──────── Material supplied

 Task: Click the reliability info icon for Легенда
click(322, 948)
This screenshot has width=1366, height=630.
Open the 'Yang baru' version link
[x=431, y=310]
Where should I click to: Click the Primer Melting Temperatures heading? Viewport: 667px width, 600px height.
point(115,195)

────────────────

What to work on — The records are to be repeated in full, exactly as they stand.

Answer box —
 Task: Click the reliability info icon for Легенда
click(322, 948)
This screenshot has width=1366, height=630.
Open the 'Yang baru' version link
[x=431, y=310]
Where should I click to: Click the Primer Melting Temperatures heading? Viewport: 667px width, 600px height.
point(115,195)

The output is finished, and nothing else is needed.